» What you need to do: Nothing should be left out. Give all the data again exactly as written.

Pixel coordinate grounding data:
■ ■ ■ ■ ■
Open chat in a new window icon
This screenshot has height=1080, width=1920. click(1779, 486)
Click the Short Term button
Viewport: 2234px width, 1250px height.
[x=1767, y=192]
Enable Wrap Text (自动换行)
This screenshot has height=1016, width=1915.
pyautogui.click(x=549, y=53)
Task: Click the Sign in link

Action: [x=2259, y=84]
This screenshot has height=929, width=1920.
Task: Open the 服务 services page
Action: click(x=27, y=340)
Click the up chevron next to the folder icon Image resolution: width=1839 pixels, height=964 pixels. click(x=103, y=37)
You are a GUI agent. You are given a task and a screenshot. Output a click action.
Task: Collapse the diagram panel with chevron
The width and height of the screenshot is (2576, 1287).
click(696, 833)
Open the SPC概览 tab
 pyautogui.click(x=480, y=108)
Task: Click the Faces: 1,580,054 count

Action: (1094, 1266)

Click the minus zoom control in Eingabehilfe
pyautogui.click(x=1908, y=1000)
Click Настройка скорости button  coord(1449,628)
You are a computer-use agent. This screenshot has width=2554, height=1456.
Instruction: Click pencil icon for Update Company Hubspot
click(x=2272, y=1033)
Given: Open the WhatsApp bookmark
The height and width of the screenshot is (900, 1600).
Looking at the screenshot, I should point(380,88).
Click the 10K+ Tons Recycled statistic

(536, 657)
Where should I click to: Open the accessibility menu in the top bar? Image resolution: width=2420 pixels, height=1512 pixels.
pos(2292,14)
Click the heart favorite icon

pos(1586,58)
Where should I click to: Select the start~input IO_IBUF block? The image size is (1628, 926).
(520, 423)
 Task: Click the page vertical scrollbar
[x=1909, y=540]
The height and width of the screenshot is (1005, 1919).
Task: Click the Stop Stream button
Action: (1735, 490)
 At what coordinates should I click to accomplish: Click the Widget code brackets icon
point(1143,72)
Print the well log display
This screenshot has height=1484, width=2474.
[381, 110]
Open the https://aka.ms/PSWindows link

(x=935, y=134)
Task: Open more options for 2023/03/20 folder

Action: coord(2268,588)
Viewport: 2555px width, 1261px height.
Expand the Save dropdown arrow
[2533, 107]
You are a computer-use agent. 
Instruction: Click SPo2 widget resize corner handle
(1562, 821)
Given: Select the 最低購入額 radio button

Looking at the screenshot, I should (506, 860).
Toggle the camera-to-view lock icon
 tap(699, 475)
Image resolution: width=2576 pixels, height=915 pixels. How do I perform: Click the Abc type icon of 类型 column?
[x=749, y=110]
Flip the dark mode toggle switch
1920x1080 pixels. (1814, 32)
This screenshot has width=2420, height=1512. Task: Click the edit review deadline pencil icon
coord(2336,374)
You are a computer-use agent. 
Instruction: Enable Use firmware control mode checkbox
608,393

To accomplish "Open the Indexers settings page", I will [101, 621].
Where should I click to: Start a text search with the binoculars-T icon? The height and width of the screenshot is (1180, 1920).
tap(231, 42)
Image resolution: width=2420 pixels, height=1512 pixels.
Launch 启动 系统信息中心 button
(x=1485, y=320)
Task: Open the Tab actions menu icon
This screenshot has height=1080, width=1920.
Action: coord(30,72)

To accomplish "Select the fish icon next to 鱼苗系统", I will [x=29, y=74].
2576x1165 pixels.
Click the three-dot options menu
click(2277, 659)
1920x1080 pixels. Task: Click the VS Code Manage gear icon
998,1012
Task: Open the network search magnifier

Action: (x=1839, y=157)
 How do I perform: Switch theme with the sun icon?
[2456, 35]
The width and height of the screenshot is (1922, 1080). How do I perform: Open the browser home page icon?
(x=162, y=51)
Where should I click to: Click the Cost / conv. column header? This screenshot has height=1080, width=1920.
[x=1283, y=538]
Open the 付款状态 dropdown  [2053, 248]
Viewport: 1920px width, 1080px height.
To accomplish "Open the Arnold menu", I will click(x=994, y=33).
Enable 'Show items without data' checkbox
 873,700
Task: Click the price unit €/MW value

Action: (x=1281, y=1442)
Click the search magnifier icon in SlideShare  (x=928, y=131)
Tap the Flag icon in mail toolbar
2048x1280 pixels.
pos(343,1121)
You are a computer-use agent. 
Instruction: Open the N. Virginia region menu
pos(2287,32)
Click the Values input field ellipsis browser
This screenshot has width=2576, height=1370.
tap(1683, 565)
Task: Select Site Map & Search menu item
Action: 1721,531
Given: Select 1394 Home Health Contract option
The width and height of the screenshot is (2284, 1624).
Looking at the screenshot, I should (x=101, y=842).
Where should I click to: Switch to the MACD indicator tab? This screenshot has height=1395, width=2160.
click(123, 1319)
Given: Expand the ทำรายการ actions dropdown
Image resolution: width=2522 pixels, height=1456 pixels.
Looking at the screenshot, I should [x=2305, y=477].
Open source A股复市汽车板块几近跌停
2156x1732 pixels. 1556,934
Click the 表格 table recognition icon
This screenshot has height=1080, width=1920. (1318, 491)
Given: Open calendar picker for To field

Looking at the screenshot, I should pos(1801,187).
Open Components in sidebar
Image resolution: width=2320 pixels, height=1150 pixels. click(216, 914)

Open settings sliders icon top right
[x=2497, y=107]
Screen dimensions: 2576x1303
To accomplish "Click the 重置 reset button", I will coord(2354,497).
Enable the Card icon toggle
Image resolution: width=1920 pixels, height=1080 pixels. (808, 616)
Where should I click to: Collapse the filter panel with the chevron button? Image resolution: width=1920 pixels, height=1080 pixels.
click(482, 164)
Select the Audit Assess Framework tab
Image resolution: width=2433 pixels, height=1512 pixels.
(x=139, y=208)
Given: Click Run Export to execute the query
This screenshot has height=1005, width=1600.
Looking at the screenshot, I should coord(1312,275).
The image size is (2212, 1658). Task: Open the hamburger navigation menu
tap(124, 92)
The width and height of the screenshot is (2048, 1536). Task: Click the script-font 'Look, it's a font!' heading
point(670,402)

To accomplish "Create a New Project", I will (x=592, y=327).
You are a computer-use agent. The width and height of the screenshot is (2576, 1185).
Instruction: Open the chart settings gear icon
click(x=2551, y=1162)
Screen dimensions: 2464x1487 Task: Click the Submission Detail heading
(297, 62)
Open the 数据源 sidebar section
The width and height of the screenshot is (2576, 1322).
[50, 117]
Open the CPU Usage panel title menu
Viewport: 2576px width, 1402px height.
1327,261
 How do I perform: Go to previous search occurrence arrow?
■ ■ ■ ■ ■
» Solution to the exercise:
Open chat in a new window icon
This screenshot has height=1080, width=1920. click(1779, 486)
Click the Short Term button
Viewport: 2234px width, 1250px height.
[x=1767, y=192]
Enable Wrap Text (自动换行)
This screenshot has height=1016, width=1915.
pyautogui.click(x=549, y=53)
Task: Click the Sign in link

Action: [x=2259, y=84]
This screenshot has height=929, width=1920.
Task: Open the 服务 services page
Action: click(x=27, y=340)
Click the up chevron next to the folder icon Image resolution: width=1839 pixels, height=964 pixels. click(x=103, y=37)
You are a GUI agent. You are given a task and a screenshot. Output a click action.
Task: Collapse the diagram panel with chevron
The width and height of the screenshot is (2576, 1287).
click(696, 833)
Open the SPC概览 tab
 pyautogui.click(x=480, y=108)
Task: Click the Faces: 1,580,054 count

Action: (1094, 1266)

Click the minus zoom control in Eingabehilfe
pyautogui.click(x=1908, y=1000)
Click Настройка скорости button  coord(1449,628)
You are a computer-use agent. This screenshot has width=2554, height=1456.
Instruction: Click pencil icon for Update Company Hubspot
click(x=2272, y=1033)
Given: Open the WhatsApp bookmark
The height and width of the screenshot is (900, 1600).
Looking at the screenshot, I should point(380,88).
Click the 10K+ Tons Recycled statistic

(536, 657)
Where should I click to: Open the accessibility menu in the top bar? Image resolution: width=2420 pixels, height=1512 pixels.
pos(2292,14)
Click the heart favorite icon

pos(1586,58)
Where should I click to: Select the start~input IO_IBUF block? The image size is (1628, 926).
(520, 423)
 Task: Click the page vertical scrollbar
[x=1909, y=540]
The height and width of the screenshot is (1005, 1919).
Task: Click the Stop Stream button
Action: (1735, 490)
 At what coordinates should I click to accomplish: Click the Widget code brackets icon
point(1143,72)
Print the well log display
This screenshot has height=1484, width=2474.
[381, 110]
Open the https://aka.ms/PSWindows link

(x=935, y=134)
Task: Open more options for 2023/03/20 folder

Action: coord(2268,588)
Viewport: 2555px width, 1261px height.
Expand the Save dropdown arrow
[2533, 107]
You are a computer-use agent. 
Instruction: Click SPo2 widget resize corner handle
(1562, 821)
Given: Select the 最低購入額 radio button

Looking at the screenshot, I should (506, 860).
Toggle the camera-to-view lock icon
 tap(699, 475)
Image resolution: width=2576 pixels, height=915 pixels. How do I perform: Click the Abc type icon of 类型 column?
[x=749, y=110]
Flip the dark mode toggle switch
1920x1080 pixels. (1814, 32)
This screenshot has width=2420, height=1512. Task: Click the edit review deadline pencil icon
coord(2336,374)
You are a computer-use agent. 
Instruction: Enable Use firmware control mode checkbox
608,393

To accomplish "Open the Indexers settings page", I will [101, 621].
Where should I click to: Start a text search with the binoculars-T icon? The height and width of the screenshot is (1180, 1920).
tap(231, 42)
Image resolution: width=2420 pixels, height=1512 pixels.
Launch 启动 系统信息中心 button
(x=1485, y=320)
Task: Open the Tab actions menu icon
This screenshot has height=1080, width=1920.
Action: coord(30,72)

To accomplish "Select the fish icon next to 鱼苗系统", I will [x=29, y=74].
2576x1165 pixels.
Click the three-dot options menu
click(2277, 659)
1920x1080 pixels. Task: Click the VS Code Manage gear icon
998,1012
Task: Open the network search magnifier

Action: (x=1839, y=157)
 How do I perform: Switch theme with the sun icon?
[2456, 35]
The width and height of the screenshot is (1922, 1080). How do I perform: Open the browser home page icon?
(x=162, y=51)
Where should I click to: Click the Cost / conv. column header? This screenshot has height=1080, width=1920.
[x=1283, y=538]
Open the 付款状态 dropdown  [2053, 248]
Viewport: 1920px width, 1080px height.
To accomplish "Open the Arnold menu", I will click(x=994, y=33).
Enable 'Show items without data' checkbox
 873,700
Task: Click the price unit €/MW value

Action: (x=1281, y=1442)
Click the search magnifier icon in SlideShare  (x=928, y=131)
Tap the Flag icon in mail toolbar
2048x1280 pixels.
pos(343,1121)
You are a computer-use agent. 
Instruction: Open the N. Virginia region menu
pos(2287,32)
Click the Values input field ellipsis browser
This screenshot has width=2576, height=1370.
tap(1683, 565)
Task: Select Site Map & Search menu item
Action: 1721,531
Given: Select 1394 Home Health Contract option
The width and height of the screenshot is (2284, 1624).
Looking at the screenshot, I should (x=101, y=842).
Where should I click to: Switch to the MACD indicator tab? This screenshot has height=1395, width=2160.
click(123, 1319)
Given: Expand the ทำรายการ actions dropdown
Image resolution: width=2522 pixels, height=1456 pixels.
Looking at the screenshot, I should [x=2305, y=477].
Open source A股复市汽车板块几近跌停
2156x1732 pixels. 1556,934
Click the 表格 table recognition icon
This screenshot has height=1080, width=1920. (1318, 491)
Given: Open calendar picker for To field

Looking at the screenshot, I should pos(1801,187).
Open Components in sidebar
Image resolution: width=2320 pixels, height=1150 pixels. click(216, 914)

Open settings sliders icon top right
[x=2497, y=107]
Screen dimensions: 2576x1303
To accomplish "Click the 重置 reset button", I will coord(2354,497).
Enable the Card icon toggle
Image resolution: width=1920 pixels, height=1080 pixels. (808, 616)
Where should I click to: Collapse the filter panel with the chevron button? Image resolution: width=1920 pixels, height=1080 pixels.
click(482, 164)
Select the Audit Assess Framework tab
Image resolution: width=2433 pixels, height=1512 pixels.
(x=139, y=208)
Given: Click Run Export to execute the query
This screenshot has height=1005, width=1600.
Looking at the screenshot, I should coord(1312,275).
The image size is (2212, 1658). Task: Open the hamburger navigation menu
tap(124, 92)
The width and height of the screenshot is (2048, 1536). Task: Click the script-font 'Look, it's a font!' heading
point(670,402)

To accomplish "Create a New Project", I will (x=592, y=327).
You are a computer-use agent. The width and height of the screenshot is (2576, 1185).
Instruction: Open the chart settings gear icon
click(x=2551, y=1162)
Screen dimensions: 2464x1487 Task: Click the Submission Detail heading
(297, 62)
Open the 数据源 sidebar section
The width and height of the screenshot is (2576, 1322).
[50, 117]
Open the CPU Usage panel title menu
Viewport: 2576px width, 1402px height.
1327,261
 How do I perform: Go to previous search occurrence arrow?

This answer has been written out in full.